"The proprietary realtime APIs are great. They are also a single vendor with API price increases and a 30-minute session limit. Open source is the hedge."
Echo, Open-Realtime AI Agent
The open-source realtime stack in 2026 has three layers. At the model layer, Kyutai's Moshi is the foundational native audio-text model with full-duplex (simultaneous listen-and-speak) capability. At the orchestration layer, Pipecat and LiveKit Agents provide pipeline-style frameworks for composing ASR (Automatic Speech Recognition, the speech-to-text step), LLM, and TTS (Text-To-Speech, the speech-out step) into a streaming voice agent. At the transport layer, LiveKit and Daily handle WebRTC media routing (WebRTC is the browser-native low-latency audio/video protocol; "media routing" means relaying packets between participants with as little buffering as possible). This section walks through each piece, explains how they fit together, and provides a concrete recipe for an end-to-end open-source voice agent that hits sub-second TTFAT (Time To First Audio Token, the perceptual-latency metric that Section 39.4 defines: how long from end-of-user-speech until the model's first speech sample starts playing).
Prerequisites
This section assumes the closed-API realtime architecture from Section 39.3, the latency-budget vocabulary from Section 39.4, and the open-weights model zoo for speech and audio from Section 25.4.
39.5.1 Moshi: A Native Audio-Text Foundation Model
Kyutai released Moshi at a 2024 Paris press event by booting it live, asking the model to discuss French wine, and then deliberately interrupting it mid-sentence to see how it handled barge-in. The model paused, acknowledged the interruption, and continued.
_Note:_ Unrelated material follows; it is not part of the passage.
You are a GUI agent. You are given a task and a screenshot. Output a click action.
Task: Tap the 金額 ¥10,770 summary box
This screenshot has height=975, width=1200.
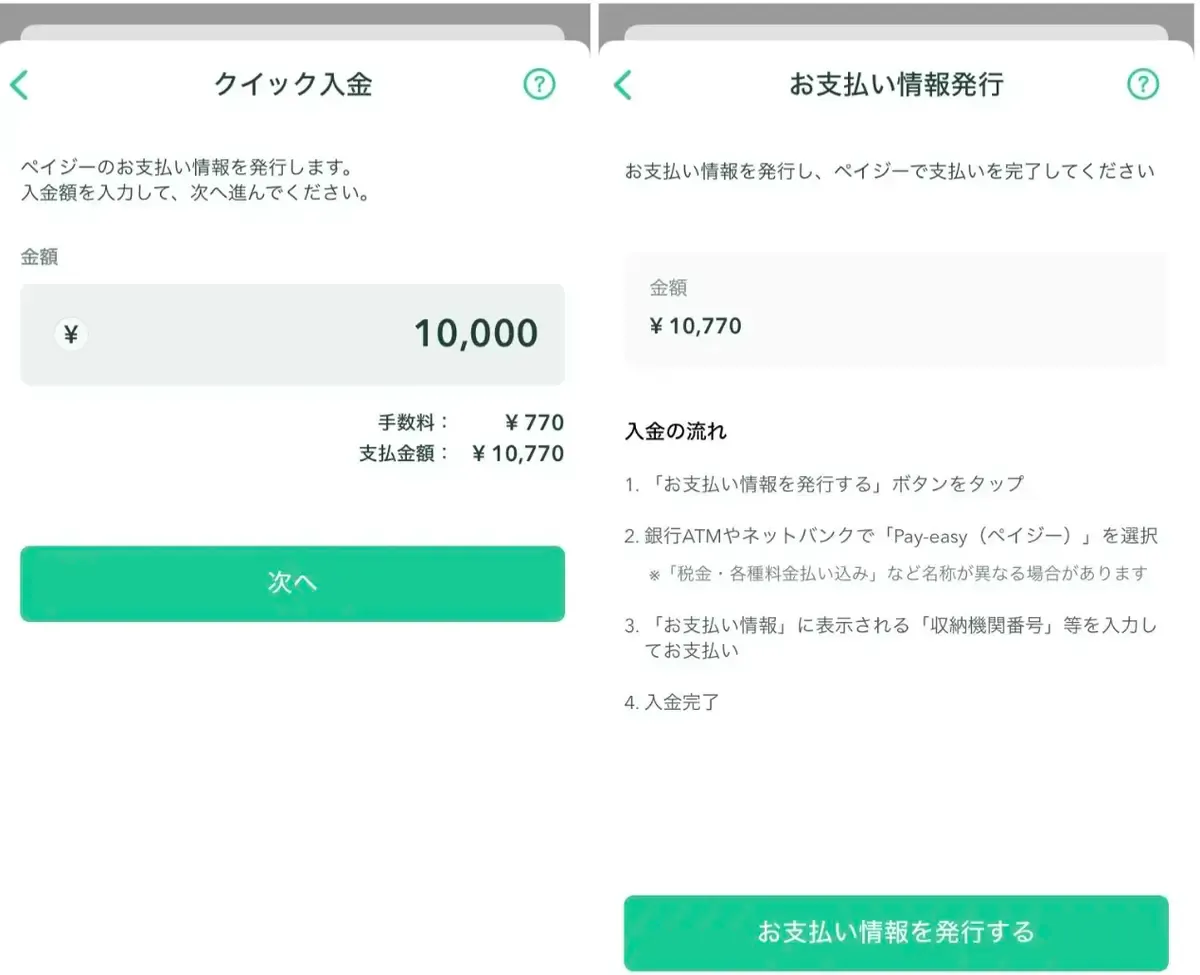pyautogui.click(x=896, y=308)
The lab's stated mission was "to open-source what OpenAI demos behind a paywall," and the entire weights, codec, and training code shipped publicly within weeks. Moshi remains the only frontier voice model in the open-weights tier whose name nobody can pronounce identically twice.
Kyutai's Moshi (Defossez et al., 2024) is the first widely-used open-weights native audio-text model. The technical novelty is full-duplex: the model has two parallel audio streams (one for each side of the conversation) and can speak while listening. This is a step beyond GPT-4o Realtime, which alternates turns.
Architecture highlights:
- Mimi codec: a 12.5 Hz neural codec producing 8 codebook tokens per frame, for ~100 audio tokens/sec/stream. Lower token rate than GPT-4o means cheaper inference.
- Hierarchical transformer: a "temporal" transformer over frames and a "depth" transformer over codebooks. This factorization keeps the per-step cost manageable.
- Inner monologue: the model emits a text stream alongside the audio stream, so you get a real-time transcript for free.
- Open weights: released under permissive license. The 7B variant runs at real-time on a single L4 GPU.
# Moshi inference via the kyutai-labs/moshi package.
# Full-duplex audio: user and model audio are concurrent streams.
from moshi import load_moshi
import torch, sounddevice as sd, numpy as np
model, mimi, tokenizer = load_moshi(
checkpoint="kyutai/moshiko-pytorch-bf16",
device="cuda",
)
FRAME = 1920 # 24kHz audio, 12.5Hz codec = 80ms frames
def run():
with sd.Stream(samplerate=24000, channels=1,
blocksize=FRAME) as stream:
user_tokens = []
model_tokens = []
while True:
# Read 80ms of microphone audio
audio, _ = stream.read(FRAME)
# Encode to user codec tokens
u_tok = mimi.encode(torch.from_numpy(audio).cuda())
user_tokens.append(u_tok)
# Model emits one frame of (audio tokens, text token) in response.
# Both streams advance concurrently; full-duplex.
m_tok, m_text = model.step(u_tok)
model_tokens.append(m_tok)
# Decode and play model audio
m_audio = mimi.decode(m_tok)
stream.write(m_audio.cpu().numpy())
# Real-time text transcript
if m_text:
print(tokenizer.decode(m_text), end="", flush=True)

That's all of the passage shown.